Thursday, September 11, 2008

Intro to Colonial African American Life: 9/11/2008

The plight of African Americans seemed, on the surface, mostly bleak. The vast majority of African Americans in the colonies were enslaved, and the few who were free were often subject to discrimination by society. Slavery in the Chesapeake, however, was the focus of this article, and in particular the difference groups of slaves that came to dominate the Southern economy.
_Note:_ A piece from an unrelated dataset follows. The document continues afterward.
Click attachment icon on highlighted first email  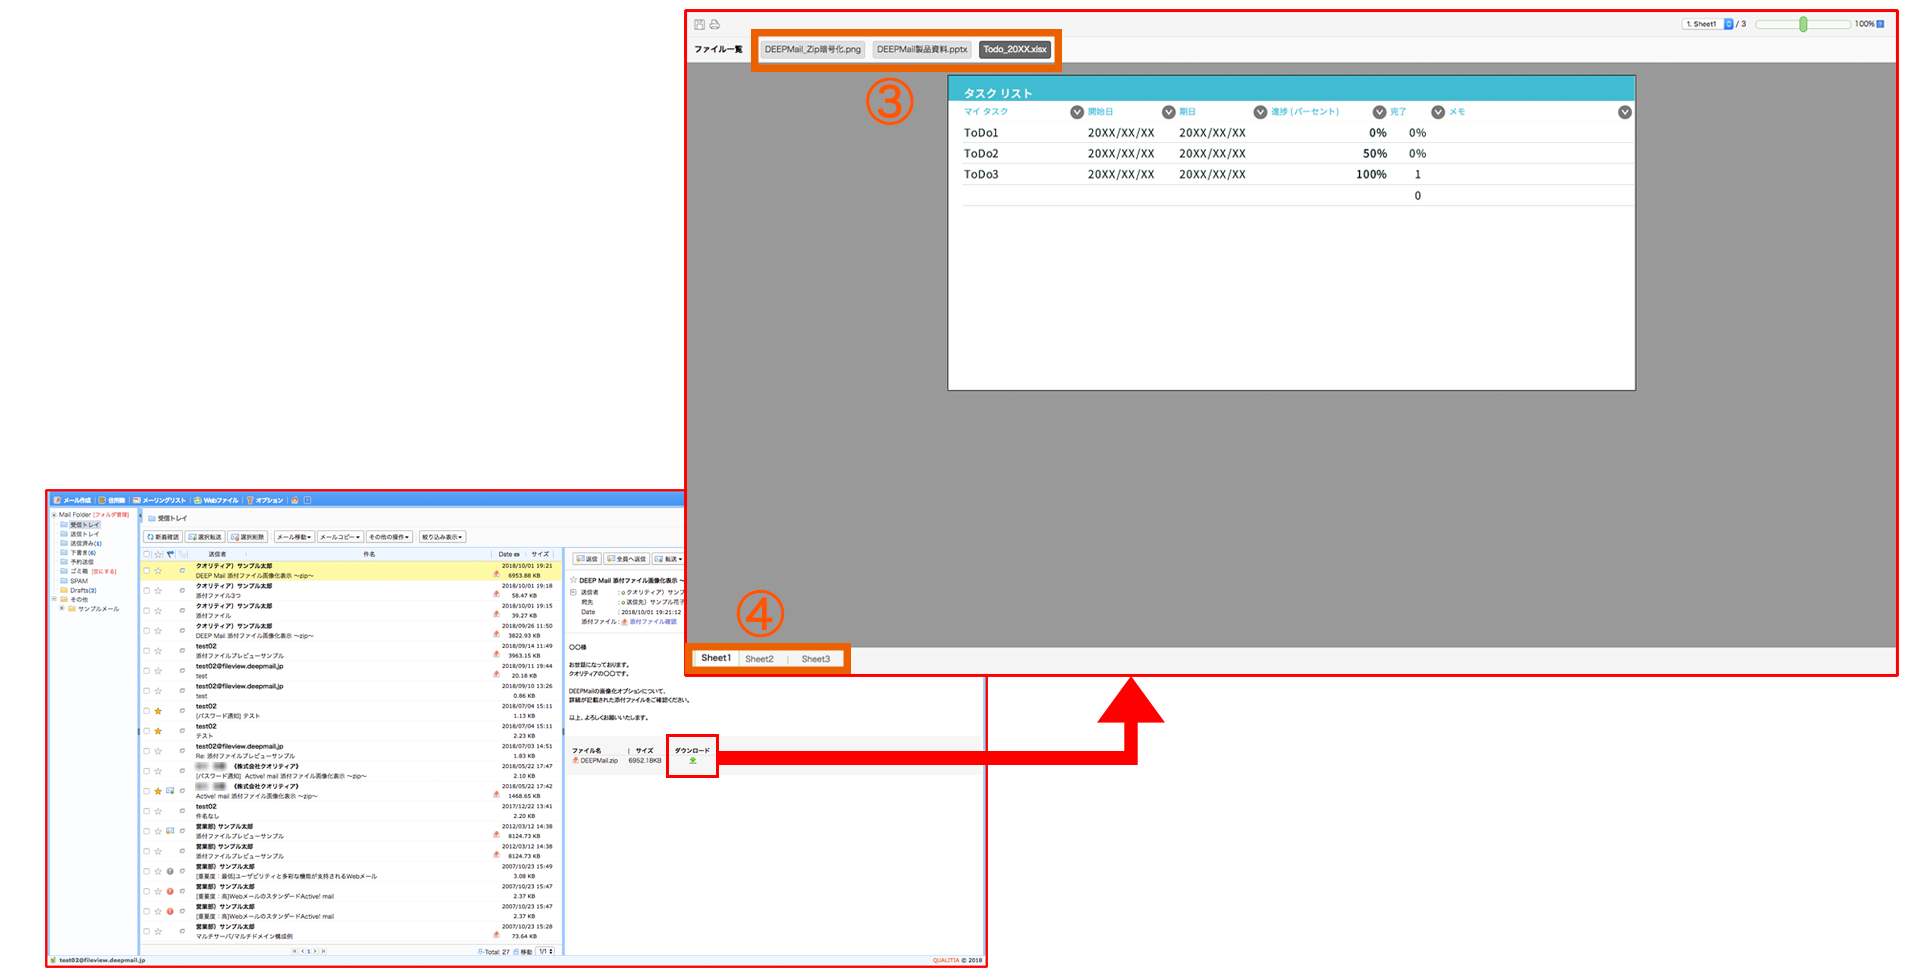496,575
Slaves worked in several different areas that gave rise to different modes of work: in the field, in large plantation houses, and in urban environment. The article goes in-depth to explore urban slavery, a domain of slavery often forgotten in the face of the better remembered plantation slavery. The majority of slaves in the Chesapeake worked on farms and plantations, in particular plantations that grew tobacco. Tobacco was in important cash crop for Virginia in the Colonial era, and since it was a very labor intensive crop to grow, slaves were often the only people who appeared to be useful for such an enterprise.
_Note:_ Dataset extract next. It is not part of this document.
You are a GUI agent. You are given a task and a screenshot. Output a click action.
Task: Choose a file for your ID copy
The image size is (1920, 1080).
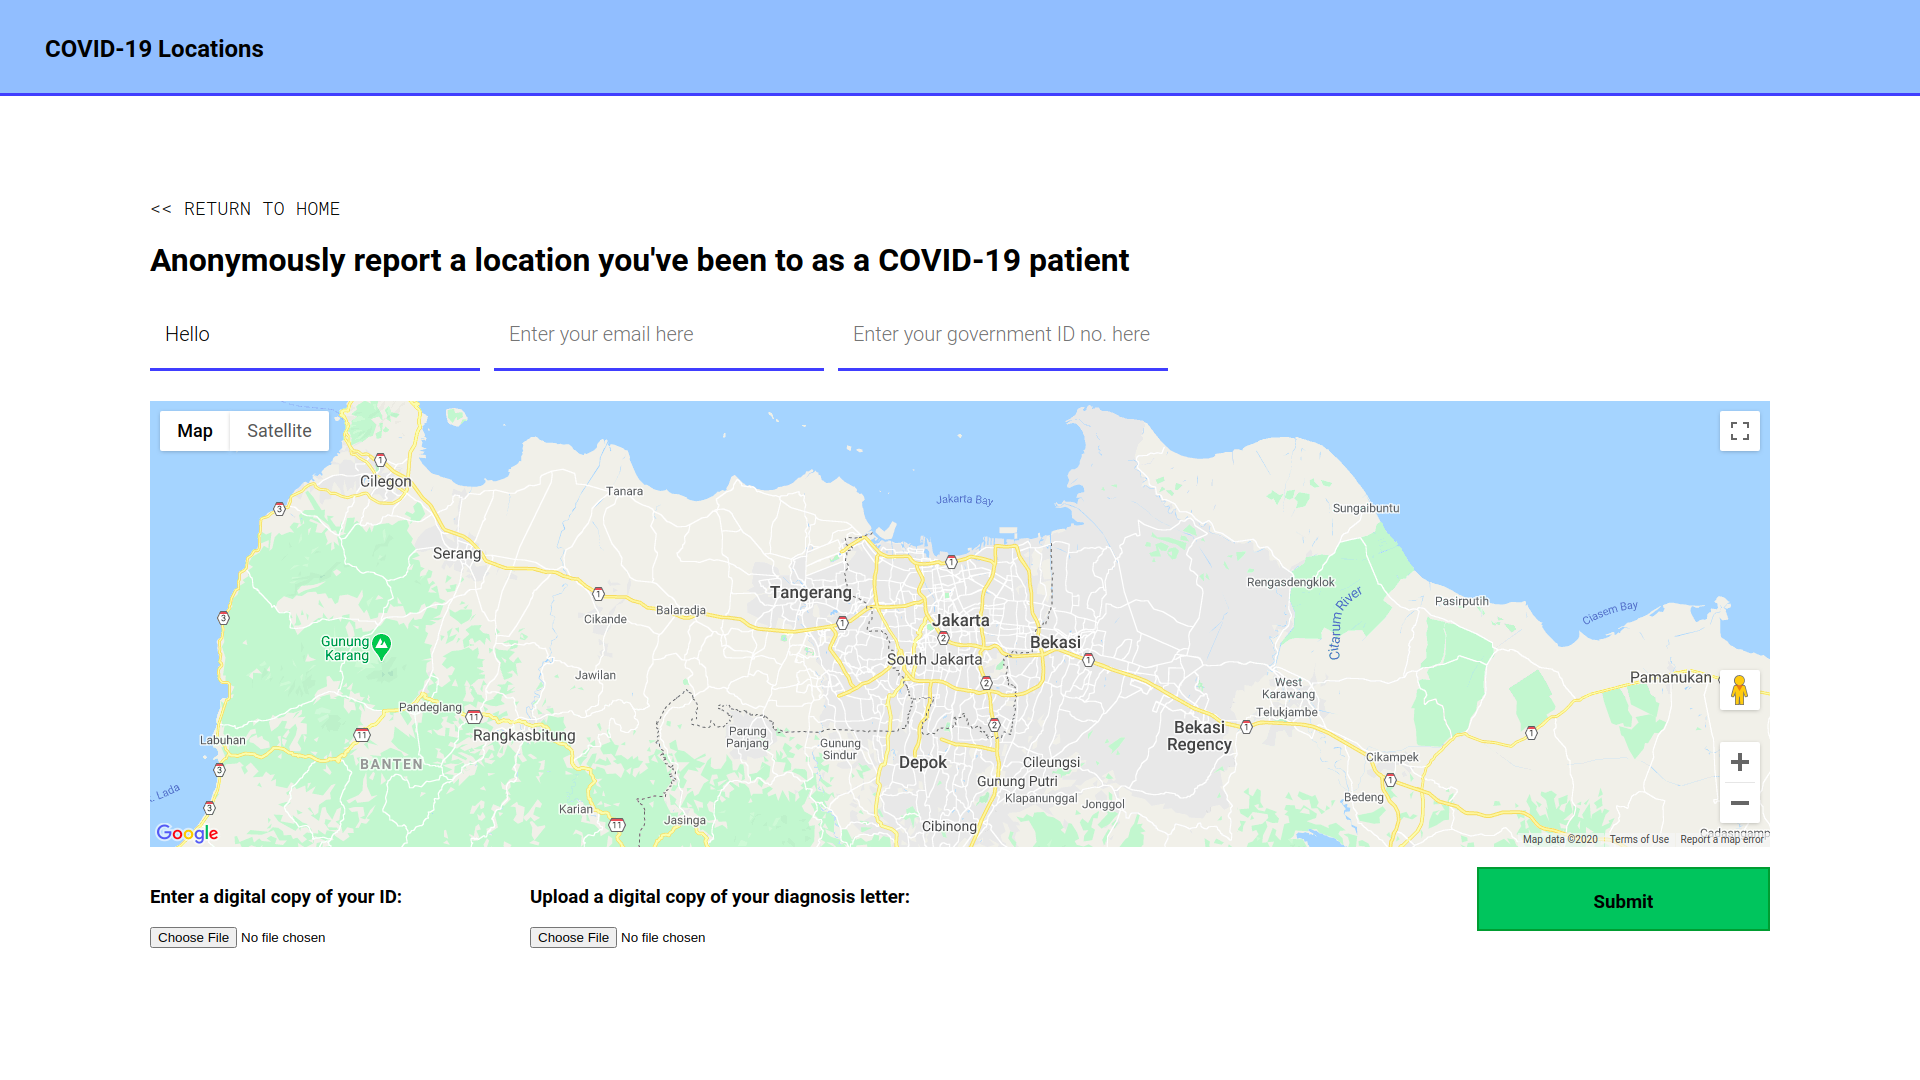pos(193,937)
The lives of slaves also plays a role in the article. Slaves often had very little privacy when living in an urban environment due their proximity with their masters. However, both slaves who worked in plantation houses, as well as slaves in an urban environment, were better off than slaves who worked in fields. It was almost a class structure within the slave community, with slaves who worked in the fields often seen as the most expendable, and least well treated, of the slaves in the Chesapeake region. Such diversity, as well as the region's dependence on the tobacco trade, led to the Chesapeake bearing a culture that was an amalgamation of African American and European cultures and thoughts.